• **Tasks to perform**
• a. Reproduce the part of the Powerchip article starting with "Some customers have" and going on through "online investors’ conference.".
• b. Decide whether each statement agrees with the Powerchip article, answering yes or no and quoting the words that settle it. (i) Powerchip's gross margin last quarter was 51 percent. (ii) The long-term supply agreements covering about 70 percent of the chipmaker's products set floating prices. (iii) Demand for RFID chips for logistics management systems is falling.
• c. Answer these questions from the Powerchip article:
(i) By how much does Powerchip expect its factory utilization rate to drop this quarter?
(ii) Which three product lines were hit hard by inventory correction at customers?
(iii) Who is Powerchip's president?

··· Selected excerpt ···

Powerchip Semiconductor Manufacturing Corp (力積電) yesterday said it expects its factory utilization rate to drop by as much as 10 percent this quarter, but is working on reallocating idled capacity to manufacturing power management chips to mitigate an industry slump.
Inventory correction at customers has dealt a heavy blow to three of the chipmaker’s product lines — display driver ICs, specialty DRAM and CMOS image sensors — which made up about 40 percent of its revenue last quarter, the company said.
Some customers have not honored long-term supply agreements to ease mounting inventory pressure, Powerchip said.
Photo: Grace Hung, Taipei Times
Gross margin this quarter is expected to drop to between 40 and 45 percent — which the company considers a “normal average” — from 51 percent last quarter, Powerchip said, attributing it to product mix adjustments.
“We are under heavy pressure to manage [production] of driver IC’s, CMOS image sensors and specialty DRAM chips,” Powerchip president Brian Shieh (謝再居) told an online investors’ conference.
The weakness could lead to a more than 20 percent correction in orders for those chips during the July-September period, with the driver IC business bearing the brunt, Shieh said.
About 70 percent of the chipmaker’s products are covered by long-term supply agreements with customers, with fixed prices, he said.
“Business is slowing in the third and fourth quarters. It is still unclear whether customers’ inventory corrections would persist into the first quarter of next year, or even the second quarter,” he said.
Looking at the brighter side, Shieh said demand for power management ICs for vehicles, chips used in industrial devices and radio-frequency identification (RFID) chips for logistics management systems is still on the increase.

··· Record extracts ···

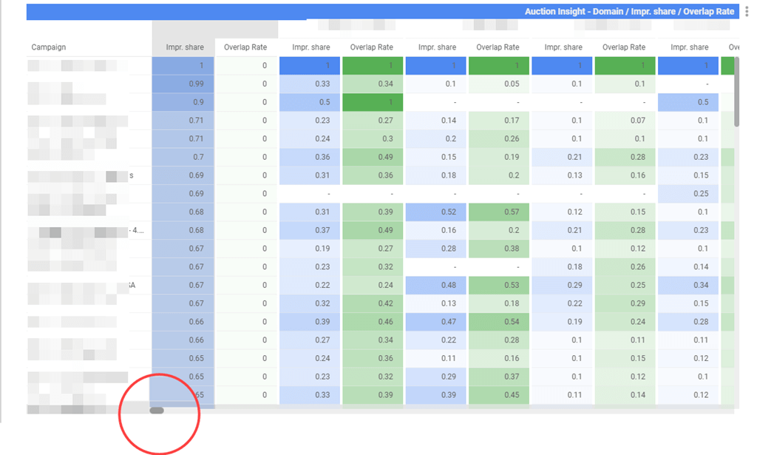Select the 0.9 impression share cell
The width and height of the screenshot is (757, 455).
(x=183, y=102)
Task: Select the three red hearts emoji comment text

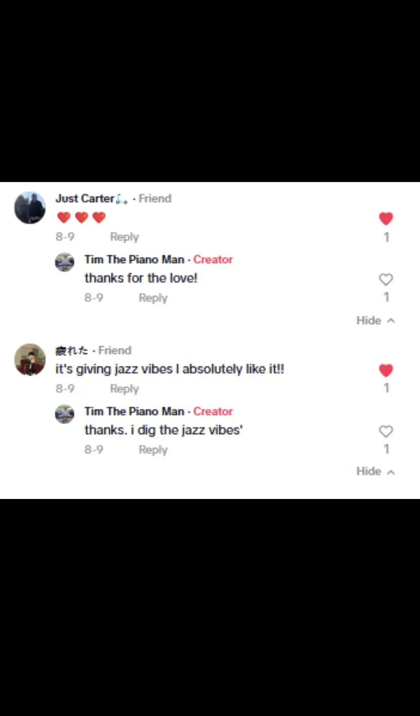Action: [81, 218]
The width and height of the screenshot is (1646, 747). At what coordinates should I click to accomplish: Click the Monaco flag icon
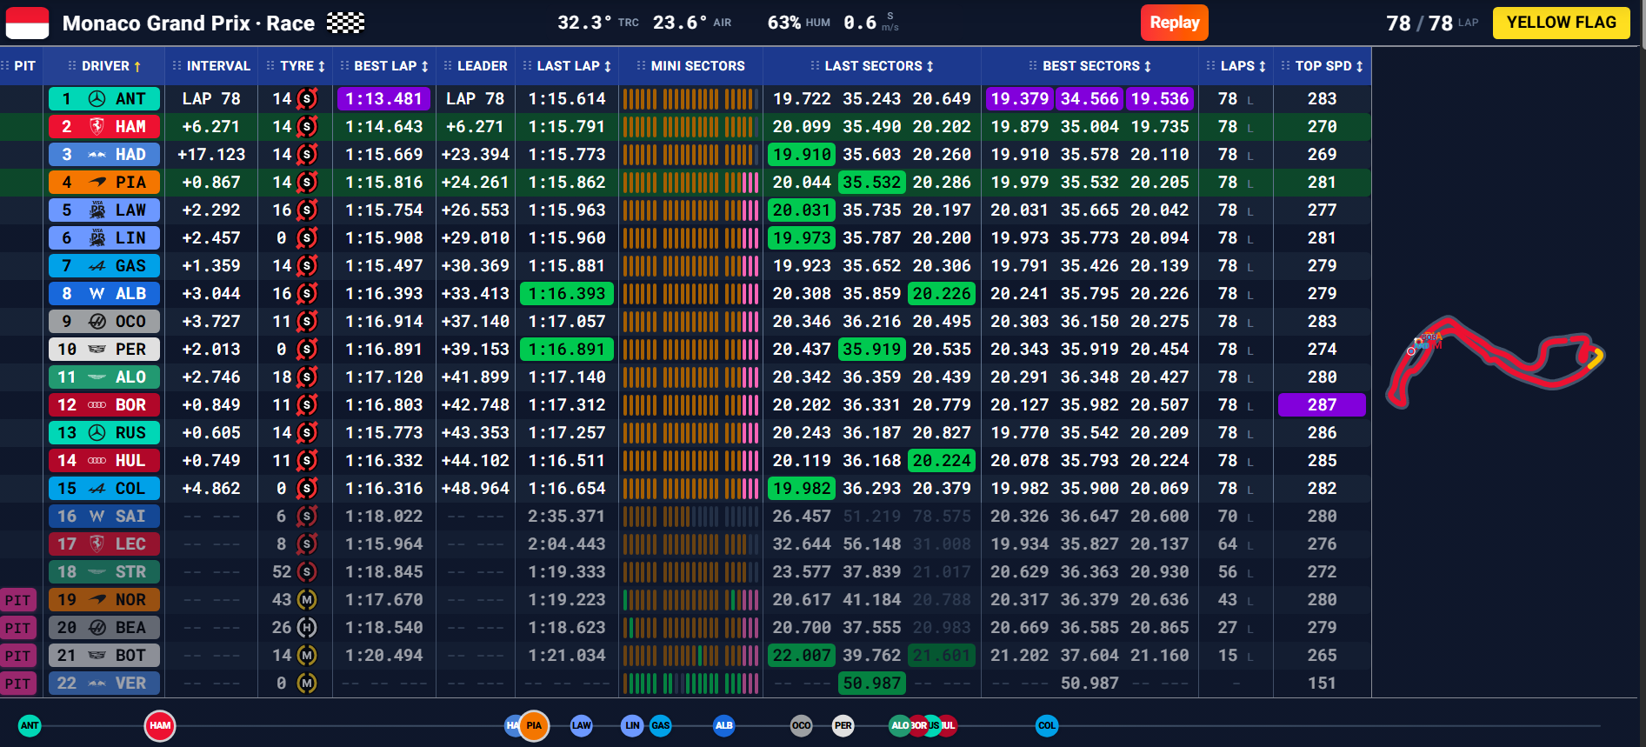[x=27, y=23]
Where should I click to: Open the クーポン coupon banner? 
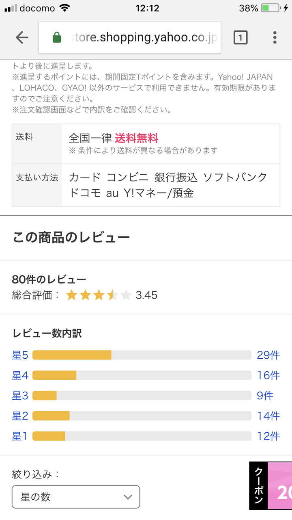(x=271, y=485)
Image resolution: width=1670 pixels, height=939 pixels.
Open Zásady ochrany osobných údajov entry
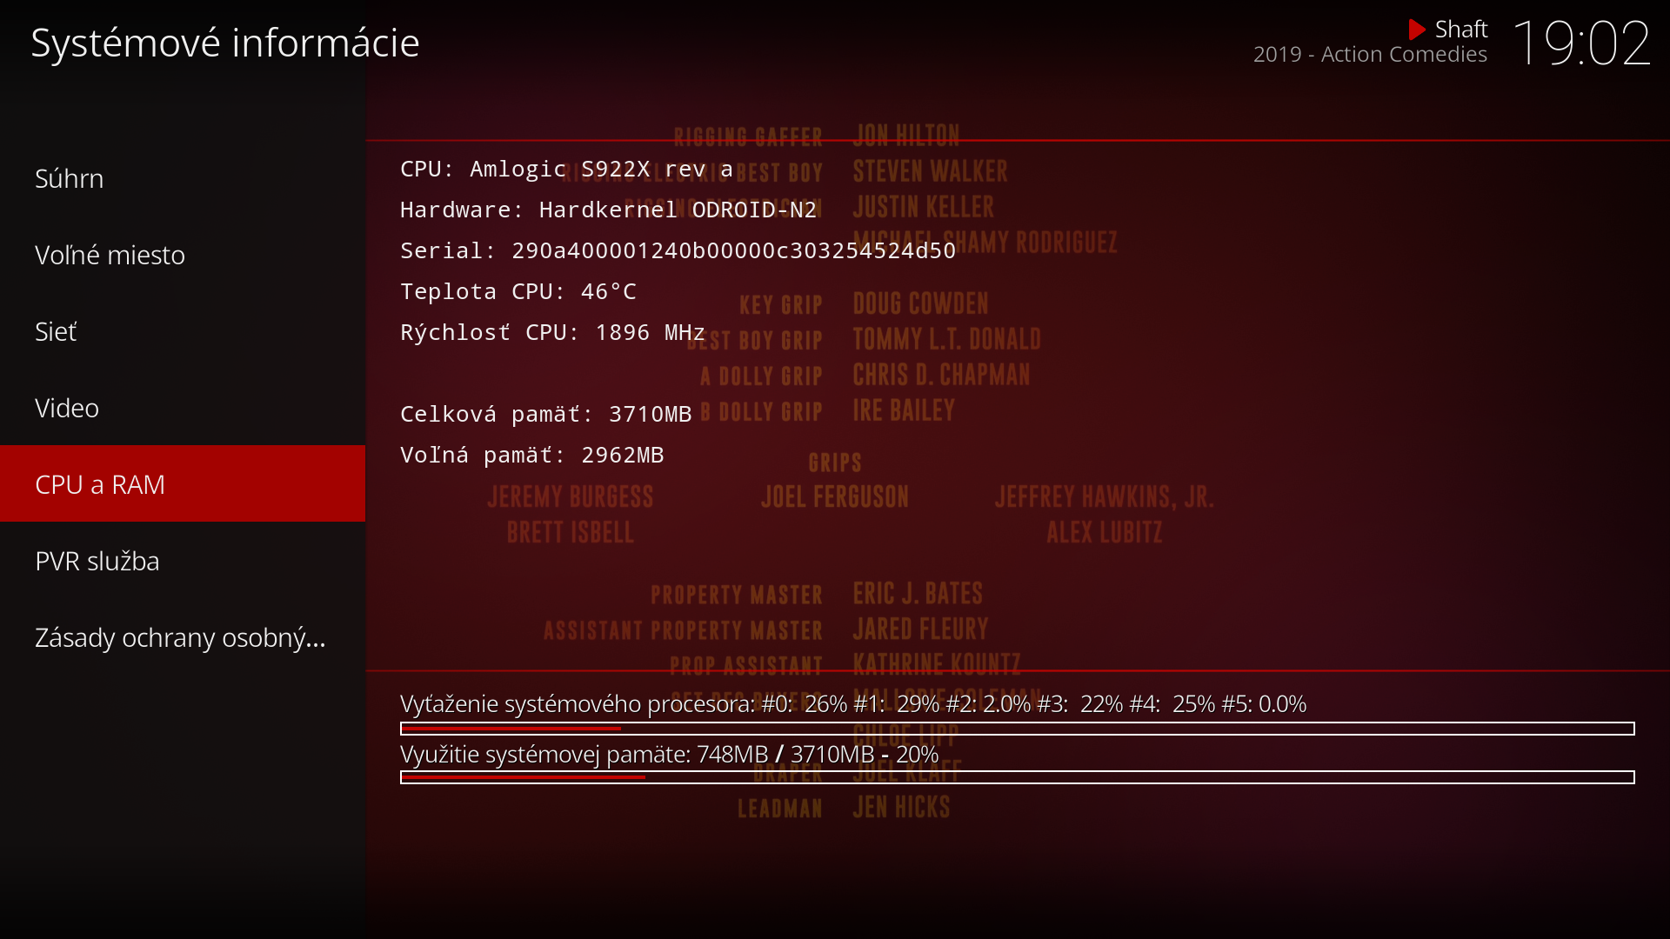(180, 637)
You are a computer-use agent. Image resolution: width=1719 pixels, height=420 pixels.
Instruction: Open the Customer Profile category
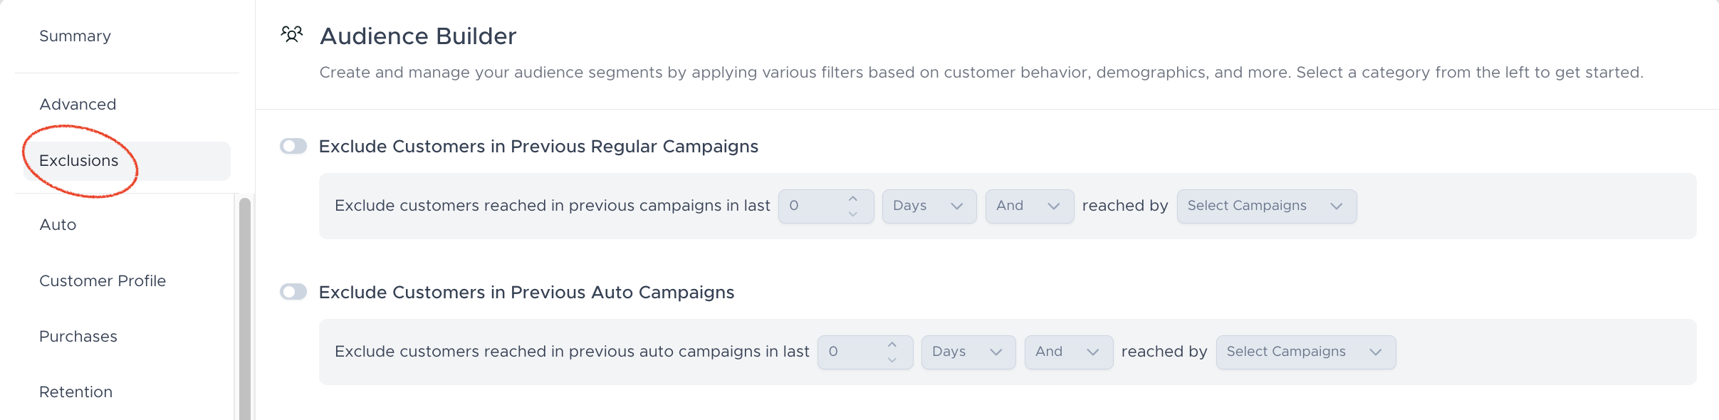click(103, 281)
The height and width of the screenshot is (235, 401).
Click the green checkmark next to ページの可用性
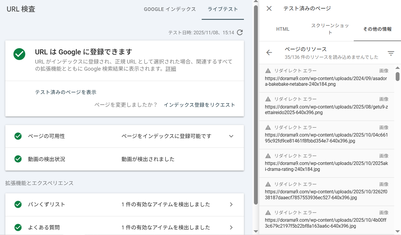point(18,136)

···

• **Replies**
• a.
Some customers have not honored long-term supply agreements to ease mounting inventory pressure, Powerchip said.
Photo: Grace Hung, Taipei Times
Gross margin this quarter is expected to drop to between 40 and 45 percent — which the company considers a “normal average” — from 51 percent last quarter, Powerchip said, attributing it to product mix adjustments.
“We are under heavy pressure to manage [production] of driver IC’s, CMOS image sensors and specialty DRAM chips,” Powerchip president Brian Shieh (謝再居) told an online investors’ conference.

• b.
(i) Yes: "from 51 percent last quarter"
(ii) No: "with fixed prices"
(iii) No: "is still on the increase"

• c.
(i) By as much as 10 percent.
(ii) Display driver ICs, specialty DRAM and CMOS image sensors.
(iii) Brian Shieh.